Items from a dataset
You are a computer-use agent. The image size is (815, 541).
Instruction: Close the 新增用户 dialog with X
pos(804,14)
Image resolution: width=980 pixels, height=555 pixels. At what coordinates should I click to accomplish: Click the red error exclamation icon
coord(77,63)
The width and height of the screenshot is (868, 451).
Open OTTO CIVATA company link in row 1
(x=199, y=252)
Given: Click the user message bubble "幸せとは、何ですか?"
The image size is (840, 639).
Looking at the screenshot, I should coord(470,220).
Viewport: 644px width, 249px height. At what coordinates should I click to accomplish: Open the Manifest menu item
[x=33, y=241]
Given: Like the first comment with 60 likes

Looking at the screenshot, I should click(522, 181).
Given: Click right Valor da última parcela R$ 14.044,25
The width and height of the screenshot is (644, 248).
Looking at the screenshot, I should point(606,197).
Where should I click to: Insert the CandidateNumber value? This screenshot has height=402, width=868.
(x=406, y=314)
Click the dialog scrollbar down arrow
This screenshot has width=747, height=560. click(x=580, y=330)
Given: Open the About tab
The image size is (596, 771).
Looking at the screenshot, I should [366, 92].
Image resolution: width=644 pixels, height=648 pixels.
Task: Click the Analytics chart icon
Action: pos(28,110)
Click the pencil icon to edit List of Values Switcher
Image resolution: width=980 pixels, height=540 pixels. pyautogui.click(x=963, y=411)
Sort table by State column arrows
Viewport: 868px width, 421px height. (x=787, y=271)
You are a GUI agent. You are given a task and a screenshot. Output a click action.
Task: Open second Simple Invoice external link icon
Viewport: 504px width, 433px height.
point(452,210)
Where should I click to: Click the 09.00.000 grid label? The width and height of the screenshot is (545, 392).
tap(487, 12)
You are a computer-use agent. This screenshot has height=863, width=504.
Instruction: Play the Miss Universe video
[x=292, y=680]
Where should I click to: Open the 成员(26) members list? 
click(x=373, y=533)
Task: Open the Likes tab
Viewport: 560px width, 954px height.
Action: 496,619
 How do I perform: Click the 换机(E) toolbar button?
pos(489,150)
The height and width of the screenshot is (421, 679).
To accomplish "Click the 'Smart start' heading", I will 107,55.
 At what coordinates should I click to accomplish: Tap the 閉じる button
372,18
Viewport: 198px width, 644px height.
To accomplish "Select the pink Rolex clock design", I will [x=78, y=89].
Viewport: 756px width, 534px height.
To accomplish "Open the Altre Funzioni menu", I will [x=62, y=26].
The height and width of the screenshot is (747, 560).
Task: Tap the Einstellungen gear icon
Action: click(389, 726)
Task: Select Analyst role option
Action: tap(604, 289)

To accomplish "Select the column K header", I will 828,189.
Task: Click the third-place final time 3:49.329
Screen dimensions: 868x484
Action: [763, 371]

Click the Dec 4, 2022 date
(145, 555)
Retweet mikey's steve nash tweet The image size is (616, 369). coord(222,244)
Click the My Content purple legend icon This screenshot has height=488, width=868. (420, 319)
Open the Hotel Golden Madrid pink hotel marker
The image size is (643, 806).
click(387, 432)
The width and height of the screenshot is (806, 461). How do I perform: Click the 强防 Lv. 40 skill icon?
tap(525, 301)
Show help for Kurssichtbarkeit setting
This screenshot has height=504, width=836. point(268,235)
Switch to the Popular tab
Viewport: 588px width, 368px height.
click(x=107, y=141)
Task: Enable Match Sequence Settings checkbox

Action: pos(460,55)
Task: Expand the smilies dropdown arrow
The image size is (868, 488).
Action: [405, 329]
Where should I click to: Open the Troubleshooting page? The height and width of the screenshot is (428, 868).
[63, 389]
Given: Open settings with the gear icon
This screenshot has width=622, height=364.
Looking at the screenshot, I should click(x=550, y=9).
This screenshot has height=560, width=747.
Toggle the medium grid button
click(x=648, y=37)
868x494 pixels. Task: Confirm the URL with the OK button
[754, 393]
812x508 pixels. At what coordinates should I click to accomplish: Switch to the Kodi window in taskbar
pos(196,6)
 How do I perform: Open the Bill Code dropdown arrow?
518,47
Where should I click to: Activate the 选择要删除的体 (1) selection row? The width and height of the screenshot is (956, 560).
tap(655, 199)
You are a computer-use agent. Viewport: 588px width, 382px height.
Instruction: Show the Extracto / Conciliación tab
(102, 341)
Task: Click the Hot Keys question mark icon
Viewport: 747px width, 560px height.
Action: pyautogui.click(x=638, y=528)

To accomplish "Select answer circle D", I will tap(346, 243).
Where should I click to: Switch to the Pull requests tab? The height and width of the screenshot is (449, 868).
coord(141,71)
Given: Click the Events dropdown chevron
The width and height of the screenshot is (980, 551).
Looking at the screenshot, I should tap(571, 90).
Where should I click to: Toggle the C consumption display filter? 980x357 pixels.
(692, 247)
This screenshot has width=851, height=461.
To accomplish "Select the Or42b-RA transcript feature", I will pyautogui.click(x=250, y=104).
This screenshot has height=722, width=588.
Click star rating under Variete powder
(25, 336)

§ Assignment: Set down all the entries again, word for word.

§ Your response:
You are a computer-use agent. The image size is (815, 541).
Instruction: Close the 新增用户 dialog with X
pos(804,14)
Image resolution: width=980 pixels, height=555 pixels. At what coordinates should I click to accomplish: Click the red error exclamation icon
coord(77,63)
The width and height of the screenshot is (868, 451).
Open OTTO CIVATA company link in row 1
(x=199, y=252)
Given: Click the user message bubble "幸せとは、何ですか?"
The image size is (840, 639).
Looking at the screenshot, I should coord(470,220).
Viewport: 644px width, 249px height. At what coordinates should I click to accomplish: Open the Manifest menu item
[x=33, y=241]
Given: Like the first comment with 60 likes

Looking at the screenshot, I should click(522, 181).
Given: Click right Valor da última parcela R$ 14.044,25
The width and height of the screenshot is (644, 248).
Looking at the screenshot, I should point(606,197).
Where should I click to: Insert the CandidateNumber value? This screenshot has height=402, width=868.
(x=406, y=314)
Click the dialog scrollbar down arrow
This screenshot has width=747, height=560. click(x=580, y=330)
Given: Open the About tab
The image size is (596, 771).
Looking at the screenshot, I should [366, 92].
Image resolution: width=644 pixels, height=648 pixels.
Task: Click the Analytics chart icon
Action: pos(28,110)
Click the pencil icon to edit List of Values Switcher
Image resolution: width=980 pixels, height=540 pixels. pyautogui.click(x=963, y=411)
Sort table by State column arrows
Viewport: 868px width, 421px height. (x=787, y=271)
You are a GUI agent. You are given a task and a screenshot. Output a click action.
Task: Open second Simple Invoice external link icon
Viewport: 504px width, 433px height.
point(452,210)
Where should I click to: Click the 09.00.000 grid label? The width and height of the screenshot is (545, 392).
tap(487, 12)
You are a computer-use agent. This screenshot has height=863, width=504.
Instruction: Play the Miss Universe video
[x=292, y=680]
Where should I click to: Open the 成员(26) members list? 
click(x=373, y=533)
Task: Open the Likes tab
Viewport: 560px width, 954px height.
Action: 496,619
 How do I perform: Click the 换机(E) toolbar button?
pos(489,150)
The height and width of the screenshot is (421, 679).
To accomplish "Click the 'Smart start' heading", I will 107,55.
 At what coordinates should I click to accomplish: Tap the 閉じる button
372,18
Viewport: 198px width, 644px height.
To accomplish "Select the pink Rolex clock design", I will [x=78, y=89].
Viewport: 756px width, 534px height.
To accomplish "Open the Altre Funzioni menu", I will [x=62, y=26].
The height and width of the screenshot is (747, 560).
Task: Tap the Einstellungen gear icon
Action: click(389, 726)
Task: Select Analyst role option
Action: tap(604, 289)

To accomplish "Select the column K header", I will 828,189.
Task: Click the third-place final time 3:49.329
Screen dimensions: 868x484
Action: [763, 371]

Click the Dec 4, 2022 date
(145, 555)
Retweet mikey's steve nash tweet The image size is (616, 369). coord(222,244)
Click the My Content purple legend icon This screenshot has height=488, width=868. (420, 319)
Open the Hotel Golden Madrid pink hotel marker
The image size is (643, 806).
click(387, 432)
The width and height of the screenshot is (806, 461). How do I perform: Click the 强防 Lv. 40 skill icon?
tap(525, 301)
Show help for Kurssichtbarkeit setting
This screenshot has height=504, width=836. point(268,235)
Switch to the Popular tab
Viewport: 588px width, 368px height.
click(x=107, y=141)
Task: Enable Match Sequence Settings checkbox

Action: pos(460,55)
Task: Expand the smilies dropdown arrow
The image size is (868, 488).
Action: [405, 329]
Where should I click to: Open the Troubleshooting page? The height and width of the screenshot is (428, 868).
[63, 389]
Given: Open settings with the gear icon
This screenshot has width=622, height=364.
Looking at the screenshot, I should click(x=550, y=9).
This screenshot has height=560, width=747.
Toggle the medium grid button
click(x=648, y=37)
868x494 pixels. Task: Confirm the URL with the OK button
[754, 393]
812x508 pixels. At what coordinates should I click to accomplish: Switch to the Kodi window in taskbar
pos(196,6)
 How do I perform: Open the Bill Code dropdown arrow?
518,47
Where should I click to: Activate the 选择要删除的体 (1) selection row? The width and height of the screenshot is (956, 560).
tap(655, 199)
You are a computer-use agent. Viewport: 588px width, 382px height.
Instruction: Show the Extracto / Conciliación tab
(102, 341)
Task: Click the Hot Keys question mark icon
Viewport: 747px width, 560px height.
Action: pyautogui.click(x=638, y=528)

To accomplish "Select answer circle D", I will tap(346, 243).
Where should I click to: Switch to the Pull requests tab? The height and width of the screenshot is (449, 868).
coord(141,71)
Given: Click the Events dropdown chevron
The width and height of the screenshot is (980, 551).
Looking at the screenshot, I should tap(571, 90).
Where should I click to: Toggle the C consumption display filter? 980x357 pixels.
(692, 247)
This screenshot has width=851, height=461.
To accomplish "Select the Or42b-RA transcript feature", I will pyautogui.click(x=250, y=104).
This screenshot has height=722, width=588.
Click star rating under Variete powder
(25, 336)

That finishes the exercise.